私の中に住んでいなさい。そうすれば、私もあなたがたの中に住みます。
(ヨハネによる福音書十五章四節)


さて、二番目の思想「私たちの内におられるキリスト」に移ることにします。私たちはかなたの天を仰ぎ見て、そこにキリストを見ました。キリストは天において、彼のすべての従者たちに取り囲まれ、無限の富を賦与せられ、すべての力と支配の上に座しておられます。そうです、それらはみな私のものです。しかし、それにまさるものがあります。かなたの御座にあらゆる豊富を見た後、私たちはここに彼を迎えて、私たちの心の中に御座を打ち立てていただき、私たちの心を天そのものとしていただくことができます。

天におられるキリスト

使徒はエペソ人への手紙の第一章で、「あなたがたの目が天を仰ぎ見て、主が持っておられるものを見ることができますように」と祈りました。望遠鏡を覗いて、あの雲を見なさい。彼がどのように昇天されたかを見なさい。主は墓を超越し、死のかせを超越し、死と地獄の力を超越し、自然界の力を超越し、天使の位を超越し、あなたを傷つけ痛めるすべてのものを超越しておられます。信者が信仰の望遠鏡によって主に従い、すべての支配、権威、力、主権、あらゆる名を遙かに越えて進むなら、信者は測り知れない栄光に目が眩んで、圧倒されてしまいます。

心の中におられるキリスト

天におられるキリストは一つのビジョンです。エペソ人への手紙をさらに読んで行くと、もう一つのビジョンを見ます。使徒は、私たちが天のキリストを見ることができるようにと祈りました。しかし今、使徒は、何かさらに崇高で偉大なもののために、私たちの「内なる人が力をもって強められますように」と祈ります。「パウロよ、それは何でしょう?もっと偉大なものがあるのでしょうか?」。おお、そうです、あります。それはこれです。「キリストが信仰によってあなたがたの心の中に住んで下さいますように。またあなたがたが、愛に根ざし土台づけられて、すべての聖徒たちと共に、その広さ、長さ、深さ、高さがどれほどであるかを理解することができますように。そして、知識を超越したキリストの愛を知って、あなたがたが神のすべての豊富で満たされますように」(エペソ人への手紙三章十七〜十九節)。これはもう一つの天です。これは、私たちの心の中にもたらされた天です。第一の思想は、かなたにおられるキリストです。第二の思想は、新エルサレムのように天から下って来て、私たちの最も深いところに住まいを造られるキリストです。

---*---

* [要件 1]: この抜粋に引用されているエペソ人への手紙三章の祈りで、理解できるようにと願われている寸法をすべて挙げてください。
* [要件 2]: この抜粋の中から、「心の中におられるキリスト」という語句を含む箇所で始め、「まいを造られるキリストです。」の直後で終わる部分を、一字も変えずに返す。
次の資料は、別の出典から取られたものである。

* [提供資料]:
---*---

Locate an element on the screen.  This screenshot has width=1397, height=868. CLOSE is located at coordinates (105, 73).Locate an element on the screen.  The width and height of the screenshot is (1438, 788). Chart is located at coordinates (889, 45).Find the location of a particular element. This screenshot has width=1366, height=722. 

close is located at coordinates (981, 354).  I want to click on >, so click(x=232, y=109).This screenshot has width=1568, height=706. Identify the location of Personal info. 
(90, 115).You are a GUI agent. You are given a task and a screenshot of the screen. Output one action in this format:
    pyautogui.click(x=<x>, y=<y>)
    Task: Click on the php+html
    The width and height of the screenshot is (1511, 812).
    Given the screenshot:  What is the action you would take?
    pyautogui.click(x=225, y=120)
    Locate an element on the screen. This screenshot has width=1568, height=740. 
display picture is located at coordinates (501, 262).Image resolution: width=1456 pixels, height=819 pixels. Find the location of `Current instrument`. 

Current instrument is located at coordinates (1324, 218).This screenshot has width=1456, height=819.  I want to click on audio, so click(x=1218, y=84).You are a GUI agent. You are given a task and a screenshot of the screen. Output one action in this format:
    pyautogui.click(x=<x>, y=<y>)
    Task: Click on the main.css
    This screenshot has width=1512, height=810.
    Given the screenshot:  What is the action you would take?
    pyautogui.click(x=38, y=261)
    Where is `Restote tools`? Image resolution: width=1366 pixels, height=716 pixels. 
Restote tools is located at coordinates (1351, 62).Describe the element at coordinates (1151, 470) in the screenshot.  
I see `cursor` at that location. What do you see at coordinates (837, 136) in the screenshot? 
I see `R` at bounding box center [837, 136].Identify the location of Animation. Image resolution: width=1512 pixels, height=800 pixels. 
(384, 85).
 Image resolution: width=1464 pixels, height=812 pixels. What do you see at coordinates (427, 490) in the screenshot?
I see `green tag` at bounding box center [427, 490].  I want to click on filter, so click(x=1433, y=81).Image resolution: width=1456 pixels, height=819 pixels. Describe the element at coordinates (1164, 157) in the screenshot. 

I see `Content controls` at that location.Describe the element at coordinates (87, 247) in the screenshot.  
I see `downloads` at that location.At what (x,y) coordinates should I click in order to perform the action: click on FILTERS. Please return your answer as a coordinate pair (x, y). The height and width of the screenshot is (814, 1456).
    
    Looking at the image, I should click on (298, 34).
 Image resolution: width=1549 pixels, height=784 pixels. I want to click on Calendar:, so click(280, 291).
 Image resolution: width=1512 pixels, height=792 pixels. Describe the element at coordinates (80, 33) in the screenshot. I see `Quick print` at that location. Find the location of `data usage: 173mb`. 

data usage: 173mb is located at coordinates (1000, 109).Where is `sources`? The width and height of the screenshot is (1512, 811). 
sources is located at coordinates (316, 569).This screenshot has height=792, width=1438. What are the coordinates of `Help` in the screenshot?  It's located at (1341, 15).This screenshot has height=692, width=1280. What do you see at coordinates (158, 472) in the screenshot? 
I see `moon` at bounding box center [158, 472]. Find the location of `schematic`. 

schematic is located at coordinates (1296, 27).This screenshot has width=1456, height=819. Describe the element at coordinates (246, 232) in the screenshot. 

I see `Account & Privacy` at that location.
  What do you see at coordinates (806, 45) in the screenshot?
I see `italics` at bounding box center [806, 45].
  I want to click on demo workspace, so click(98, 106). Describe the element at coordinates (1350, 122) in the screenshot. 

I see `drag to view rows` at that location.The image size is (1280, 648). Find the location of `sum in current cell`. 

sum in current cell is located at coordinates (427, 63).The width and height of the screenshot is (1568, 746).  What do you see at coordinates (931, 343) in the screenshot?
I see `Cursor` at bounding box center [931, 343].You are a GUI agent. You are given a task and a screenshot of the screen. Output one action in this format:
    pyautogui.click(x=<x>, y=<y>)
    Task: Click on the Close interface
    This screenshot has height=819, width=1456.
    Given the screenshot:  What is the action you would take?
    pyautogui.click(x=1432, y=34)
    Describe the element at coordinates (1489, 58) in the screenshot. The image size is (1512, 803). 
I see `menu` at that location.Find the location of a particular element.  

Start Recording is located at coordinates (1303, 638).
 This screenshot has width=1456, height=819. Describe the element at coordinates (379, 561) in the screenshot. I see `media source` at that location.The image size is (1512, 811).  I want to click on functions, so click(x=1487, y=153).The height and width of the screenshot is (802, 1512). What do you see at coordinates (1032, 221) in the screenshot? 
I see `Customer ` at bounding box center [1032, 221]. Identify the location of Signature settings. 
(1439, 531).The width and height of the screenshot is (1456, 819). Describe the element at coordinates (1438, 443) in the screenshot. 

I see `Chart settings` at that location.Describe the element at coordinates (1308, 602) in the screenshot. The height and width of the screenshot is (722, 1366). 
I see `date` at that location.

---*---

* [解答 1]: 広さ、長さ、深さ、高さ

* [解答 2]:
心の中におられるキリスト

天におられるキリストは一つのビジョンです。エペソ人への手紙をさらに読んで行くと、もう一つのビジョンを見ます。使徒は、私たちが天のキリストを見ることができるようにと祈りました。しかし今、使徒は、何かさらに崇高で偉大なもののために、私たちの「内なる人が力をもって強められますように」と祈ります。「パウロよ、それは何でしょう?もっと偉大なものがあるのでしょうか?」。おお、そうです、あります。それはこれです。「キリストが信仰によってあなたがたの心の中に住んで下さいますように。またあなたがたが、愛に根ざし土台づけられて、すべての聖徒たちと共に、その広さ、長さ、深さ、高さがどれほどであるかを理解することができますように。そして、知識を超越したキリストの愛を知って、あなたがたが神のすべての豊富で満たされますように」(エペソ人への手紙三章十七〜十九節)。これはもう一つの天です。これは、私たちの心の中にもたらされた天です。第一の思想は、かなたにおられるキリストです。第二の思想は、新エルサレムのように天から下って来て、私たちの最も深いところに住まいを造られるキリストです。